** TASK PROMPT **
Each line below should be written out again exactly.

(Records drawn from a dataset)
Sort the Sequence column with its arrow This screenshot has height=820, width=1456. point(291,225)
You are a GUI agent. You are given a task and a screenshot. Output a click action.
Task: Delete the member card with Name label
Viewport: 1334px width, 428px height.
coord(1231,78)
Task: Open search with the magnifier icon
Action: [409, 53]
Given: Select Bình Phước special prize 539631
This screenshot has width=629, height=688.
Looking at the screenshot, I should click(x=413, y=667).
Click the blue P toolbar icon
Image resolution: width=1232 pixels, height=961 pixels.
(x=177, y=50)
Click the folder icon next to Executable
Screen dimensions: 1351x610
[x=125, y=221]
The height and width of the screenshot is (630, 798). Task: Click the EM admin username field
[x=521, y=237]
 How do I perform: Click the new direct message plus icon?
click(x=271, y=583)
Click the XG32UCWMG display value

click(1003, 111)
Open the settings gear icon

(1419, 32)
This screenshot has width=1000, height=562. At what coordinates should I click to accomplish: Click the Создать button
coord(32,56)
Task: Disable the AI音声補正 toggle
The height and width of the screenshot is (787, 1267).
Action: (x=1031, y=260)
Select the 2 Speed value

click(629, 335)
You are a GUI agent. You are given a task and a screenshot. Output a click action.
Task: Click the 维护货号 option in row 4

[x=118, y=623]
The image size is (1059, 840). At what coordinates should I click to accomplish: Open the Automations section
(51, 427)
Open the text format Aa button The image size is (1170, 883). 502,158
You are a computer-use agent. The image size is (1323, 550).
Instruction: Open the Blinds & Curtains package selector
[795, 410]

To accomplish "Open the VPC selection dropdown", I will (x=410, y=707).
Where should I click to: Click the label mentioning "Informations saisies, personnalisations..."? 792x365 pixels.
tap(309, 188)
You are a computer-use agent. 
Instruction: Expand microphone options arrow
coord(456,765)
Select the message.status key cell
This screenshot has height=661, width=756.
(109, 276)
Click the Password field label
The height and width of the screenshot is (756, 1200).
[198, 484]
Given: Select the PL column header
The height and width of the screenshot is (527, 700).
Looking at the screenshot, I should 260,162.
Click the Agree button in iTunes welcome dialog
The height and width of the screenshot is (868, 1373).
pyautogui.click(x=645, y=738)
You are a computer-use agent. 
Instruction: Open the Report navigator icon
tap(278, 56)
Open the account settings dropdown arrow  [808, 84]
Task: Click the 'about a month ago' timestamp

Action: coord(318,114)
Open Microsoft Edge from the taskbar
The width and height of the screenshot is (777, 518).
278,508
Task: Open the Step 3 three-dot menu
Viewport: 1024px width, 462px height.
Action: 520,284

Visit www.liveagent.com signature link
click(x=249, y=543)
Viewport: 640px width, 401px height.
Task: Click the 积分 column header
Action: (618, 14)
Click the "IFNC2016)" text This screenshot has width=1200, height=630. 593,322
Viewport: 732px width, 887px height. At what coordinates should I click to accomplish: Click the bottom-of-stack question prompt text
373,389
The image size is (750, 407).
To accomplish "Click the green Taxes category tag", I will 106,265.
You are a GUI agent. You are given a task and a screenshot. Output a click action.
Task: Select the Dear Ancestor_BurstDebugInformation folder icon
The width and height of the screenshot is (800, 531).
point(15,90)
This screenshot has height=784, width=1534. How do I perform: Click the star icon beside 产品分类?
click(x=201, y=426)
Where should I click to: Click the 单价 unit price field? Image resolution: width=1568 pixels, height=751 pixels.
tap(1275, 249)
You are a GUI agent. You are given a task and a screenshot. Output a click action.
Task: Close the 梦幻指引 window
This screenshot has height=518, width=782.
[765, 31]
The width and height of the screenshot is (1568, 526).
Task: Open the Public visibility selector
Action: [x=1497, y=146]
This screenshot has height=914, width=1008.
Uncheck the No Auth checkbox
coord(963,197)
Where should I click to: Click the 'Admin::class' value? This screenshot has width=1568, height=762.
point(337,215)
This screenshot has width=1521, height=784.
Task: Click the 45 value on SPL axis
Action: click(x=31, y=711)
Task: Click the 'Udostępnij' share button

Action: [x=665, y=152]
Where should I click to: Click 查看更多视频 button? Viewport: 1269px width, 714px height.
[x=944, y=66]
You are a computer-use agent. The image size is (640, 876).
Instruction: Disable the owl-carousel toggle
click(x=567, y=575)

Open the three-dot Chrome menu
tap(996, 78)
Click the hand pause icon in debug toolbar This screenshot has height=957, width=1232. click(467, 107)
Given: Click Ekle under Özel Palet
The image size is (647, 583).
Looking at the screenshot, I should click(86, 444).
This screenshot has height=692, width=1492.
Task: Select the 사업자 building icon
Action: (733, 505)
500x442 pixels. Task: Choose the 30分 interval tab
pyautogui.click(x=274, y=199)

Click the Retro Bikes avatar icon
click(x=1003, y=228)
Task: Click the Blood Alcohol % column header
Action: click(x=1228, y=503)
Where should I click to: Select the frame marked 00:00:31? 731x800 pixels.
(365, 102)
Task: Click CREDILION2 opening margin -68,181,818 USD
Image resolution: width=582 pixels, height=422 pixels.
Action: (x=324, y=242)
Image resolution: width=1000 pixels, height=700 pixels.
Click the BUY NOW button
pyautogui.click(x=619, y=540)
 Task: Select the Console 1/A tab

** SOLUTION TO THIS TASK **
Sort the Sequence column with its arrow This screenshot has height=820, width=1456. point(291,225)
You are a GUI agent. You are given a task and a screenshot. Output a click action.
Task: Delete the member card with Name label
Viewport: 1334px width, 428px height.
coord(1231,78)
Task: Open search with the magnifier icon
Action: [409, 53]
Given: Select Bình Phước special prize 539631
This screenshot has width=629, height=688.
Looking at the screenshot, I should click(x=413, y=667).
Click the blue P toolbar icon
Image resolution: width=1232 pixels, height=961 pixels.
(x=177, y=50)
Click the folder icon next to Executable
Screen dimensions: 1351x610
[x=125, y=221]
The height and width of the screenshot is (630, 798). Task: Click the EM admin username field
[x=521, y=237]
 How do I perform: Click the new direct message plus icon?
click(x=271, y=583)
Click the XG32UCWMG display value

click(1003, 111)
Open the settings gear icon

(1419, 32)
This screenshot has width=1000, height=562. At what coordinates should I click to accomplish: Click the Создать button
coord(32,56)
Task: Disable the AI音声補正 toggle
The height and width of the screenshot is (787, 1267).
Action: (x=1031, y=260)
Select the 2 Speed value

click(629, 335)
You are a GUI agent. You are given a task and a screenshot. Output a click action.
Task: Click the 维护货号 option in row 4

[x=118, y=623]
The image size is (1059, 840). At what coordinates should I click to accomplish: Open the Automations section
(51, 427)
Open the text format Aa button The image size is (1170, 883). 502,158
You are a computer-use agent. The image size is (1323, 550).
Instruction: Open the Blinds & Curtains package selector
[795, 410]

To accomplish "Open the VPC selection dropdown", I will (x=410, y=707).
Where should I click to: Click the label mentioning "Informations saisies, personnalisations..."? 792x365 pixels.
tap(309, 188)
You are a computer-use agent. 
Instruction: Expand microphone options arrow
coord(456,765)
Select the message.status key cell
This screenshot has height=661, width=756.
(109, 276)
Click the Password field label
The height and width of the screenshot is (756, 1200).
[198, 484]
Given: Select the PL column header
The height and width of the screenshot is (527, 700).
Looking at the screenshot, I should 260,162.
Click the Agree button in iTunes welcome dialog
The height and width of the screenshot is (868, 1373).
pyautogui.click(x=645, y=738)
You are a computer-use agent. 
Instruction: Open the Report navigator icon
tap(278, 56)
Open the account settings dropdown arrow  [808, 84]
Task: Click the 'about a month ago' timestamp

Action: coord(318,114)
Open Microsoft Edge from the taskbar
The width and height of the screenshot is (777, 518).
278,508
Task: Open the Step 3 three-dot menu
Viewport: 1024px width, 462px height.
Action: 520,284

Visit www.liveagent.com signature link
click(x=249, y=543)
Viewport: 640px width, 401px height.
Task: Click the 积分 column header
Action: (618, 14)
Click the "IFNC2016)" text This screenshot has width=1200, height=630. 593,322
Viewport: 732px width, 887px height. At what coordinates should I click to accomplish: Click the bottom-of-stack question prompt text
373,389
The image size is (750, 407).
To accomplish "Click the green Taxes category tag", I will 106,265.
You are a GUI agent. You are given a task and a screenshot. Output a click action.
Task: Select the Dear Ancestor_BurstDebugInformation folder icon
The width and height of the screenshot is (800, 531).
point(15,90)
This screenshot has height=784, width=1534. How do I perform: Click the star icon beside 产品分类?
click(x=201, y=426)
Where should I click to: Click the 单价 unit price field? Image resolution: width=1568 pixels, height=751 pixels.
tap(1275, 249)
You are a GUI agent. You are given a task and a screenshot. Output a click action.
Task: Close the 梦幻指引 window
This screenshot has height=518, width=782.
[765, 31]
The width and height of the screenshot is (1568, 526).
Task: Open the Public visibility selector
Action: [x=1497, y=146]
This screenshot has height=914, width=1008.
Uncheck the No Auth checkbox
coord(963,197)
Where should I click to: Click the 'Admin::class' value? This screenshot has width=1568, height=762.
point(337,215)
This screenshot has width=1521, height=784.
Task: Click the 45 value on SPL axis
Action: click(x=31, y=711)
Task: Click the 'Udostępnij' share button

Action: [x=665, y=152]
Where should I click to: Click 查看更多视频 button? Viewport: 1269px width, 714px height.
[x=944, y=66]
You are a computer-use agent. The image size is (640, 876).
Instruction: Disable the owl-carousel toggle
click(x=567, y=575)

Open the three-dot Chrome menu
tap(996, 78)
Click the hand pause icon in debug toolbar This screenshot has height=957, width=1232. click(467, 107)
Given: Click Ekle under Özel Palet
The image size is (647, 583).
Looking at the screenshot, I should click(86, 444).
This screenshot has height=692, width=1492.
Task: Select the 사업자 building icon
Action: (733, 505)
500x442 pixels. Task: Choose the 30分 interval tab
pyautogui.click(x=274, y=199)

Click the Retro Bikes avatar icon
click(x=1003, y=228)
Task: Click the Blood Alcohol % column header
Action: click(x=1228, y=503)
Where should I click to: Select the frame marked 00:00:31? 731x800 pixels.
(365, 102)
Task: Click CREDILION2 opening margin -68,181,818 USD
Image resolution: width=582 pixels, height=422 pixels.
Action: (x=324, y=242)
Image resolution: width=1000 pixels, height=700 pixels.
Click the BUY NOW button
pyautogui.click(x=619, y=540)
 Task: Select the Console 1/A tab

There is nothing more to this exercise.